The Moon Rises, the Phillies Season Sets

1.) I finally got to see Wes Anderson’s new film “Moonrise Kingdom” yesterday and let me just say that it was well worth the wait. That movie was incredible, 4 stars 4 sure. But then again, I love practically all (I’m looking at you Darjeeling Limited) of Wes Anderson’s movies so maybe I’m not the best person to go to for an unbiased opinion.

It’s too early to say that it’s definitely his best movie, but I think that it’s in the conversation. Royal Tenenbaums still probably holds the crown though in my opinion (it’s hard to beat lines like:  “Hell of a damn grave. Wish it were mine.”  “Look at that old Grizzly Bear.” “Anybody interested in grabbing a couple of burgers and hittin’ the cemetery?”  “I’m very sorry for your loss. Your mother was a terribly attractive woman” and of course “Well, everyone knows Custer died at Little Bighorn. What this book presupposes is… maybe he didn’t.”)

Yeah, now that I go through the quotes, I think the Tenenbaums still takes it.

2.) Speaking of good movies, you should check out “Jeff, Who Lives at Home.” It is a really feel good movie that stars Jason Segel, Ed Helms and Susan Sarandon. It is also directed and written by the Duplass brothers, and I am sure that most of the Headrush readers will recognize Mark Duplass as Pete Eckhart from FX’s hilarious fantasy football show “The League.”  I was surprised to find out that he writes and directs movies with his brother, but it turns out that this is the 6th movie they’ve directed together so I guess I’m a little late to the party.

3.) Alright here is my solution for fixing the Phillies:

a.) Trade Cole Hamels. Look, he’s their best player, I get that.  But he’s gone after this season. The Phillies have too much money tied up in over the hill/mediocre pitchers to make him an offer that the likes of the Yankees, or really, any team in baseball can offer him once he becomes a free agent.  So they need to trade him to get some top prospects to replenish the farm system that their idiot GM has pissed away on the likes of Hunter Pence. Then again, this is the same guy who traded Cliff Lee FOR A BAG OF MAGIC BEANS so maybe we don’t really want him dealing for prospects, eh?

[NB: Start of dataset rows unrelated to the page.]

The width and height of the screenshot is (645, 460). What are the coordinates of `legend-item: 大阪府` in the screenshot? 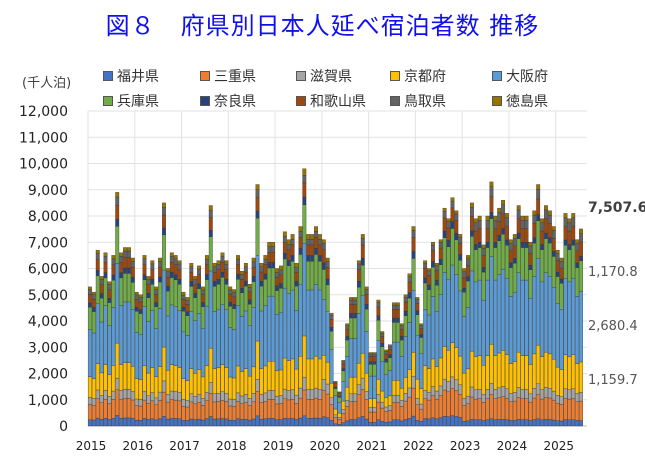 It's located at (520, 76).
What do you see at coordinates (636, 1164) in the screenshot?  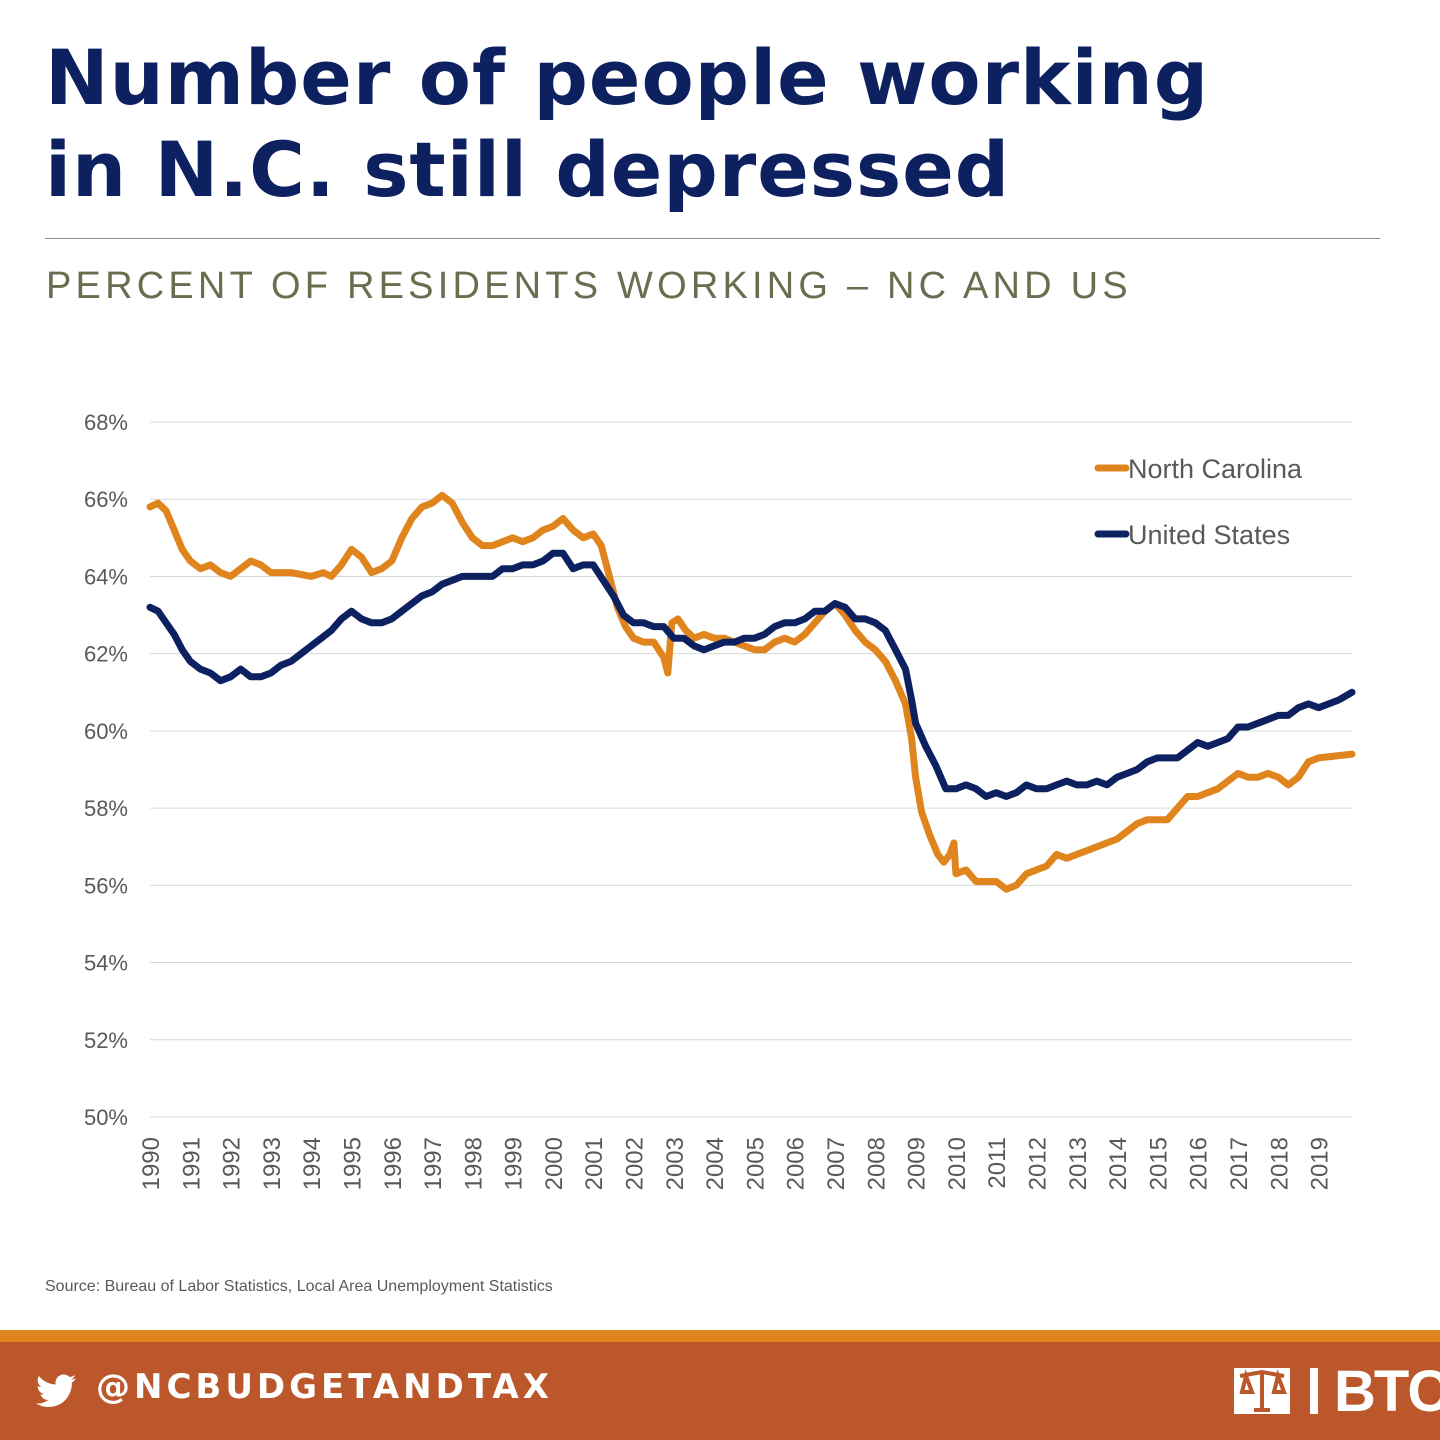 I see `x-tick-label: 2002` at bounding box center [636, 1164].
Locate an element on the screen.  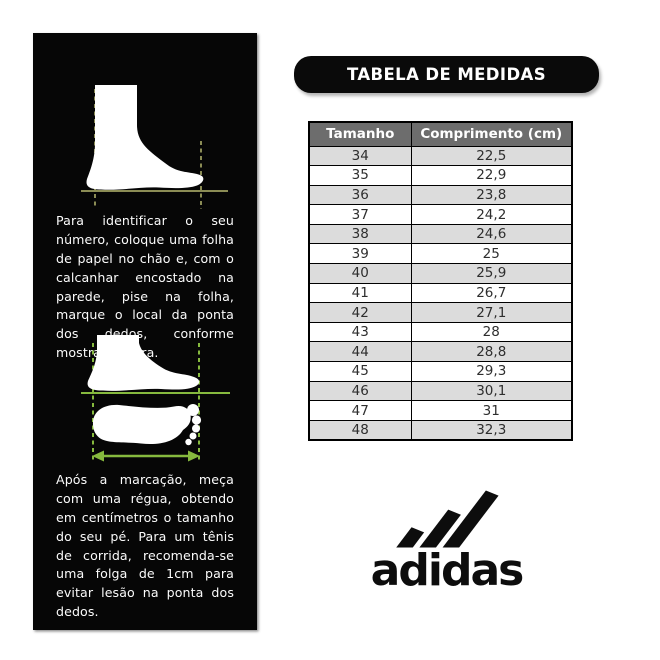
length-cell: 31 is located at coordinates (492, 410).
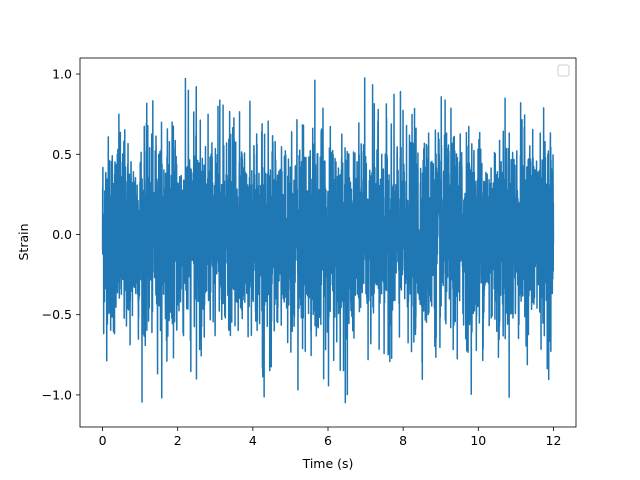  I want to click on y-tick-label: −1.0, so click(57, 394).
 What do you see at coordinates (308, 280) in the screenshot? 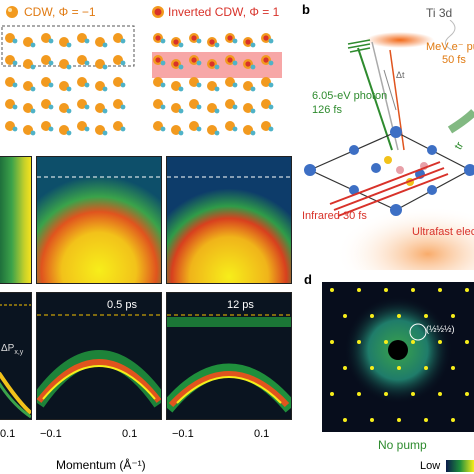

b.) Trade Shane Victorino.  It’s time for that Hawaiian to fly somewhere else. Again, get some prospects or some bullpen help.

c.) Fire Juan Samuel.  Seriously, this guy is turrrrible. How in the world do you get run over by your own player?  And then look PISSED at that player for running you over?  Note to Samuel: GET THE F OUT OF THE WAY!

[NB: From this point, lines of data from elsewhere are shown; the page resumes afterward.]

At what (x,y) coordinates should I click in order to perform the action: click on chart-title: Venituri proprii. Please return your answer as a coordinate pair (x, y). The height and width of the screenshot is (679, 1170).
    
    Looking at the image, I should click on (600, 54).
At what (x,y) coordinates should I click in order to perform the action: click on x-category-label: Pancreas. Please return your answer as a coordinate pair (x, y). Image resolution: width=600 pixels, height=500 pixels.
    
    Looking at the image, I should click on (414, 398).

4.) I love how Lou Williams OPTS OUT of his contract and then tweets about how the Sixers chose to go in another direction. I’m gonna miss the boss and his boss way of thinking. I’m also going to miss Elton Brand, but come on, that guy is not worth 18 million.


  • If only we could get a bag of magic beans for Juan Samuel — worst third base coach in the history of the game. Beyond the Pence collision, there was the one where he sent a guy home on a short pop to left field and had him thrown out at the plate by a Charlie Brown-like margin. But then, THESE are the Phillies I’ve spend most of my life with — the “so bad they’re hard to watch” Phillies. Good luck with that sellout streak, Ruben.

  • Lou Williams…. good riddance, Elton Brand…. I wish we didn’t over pay you.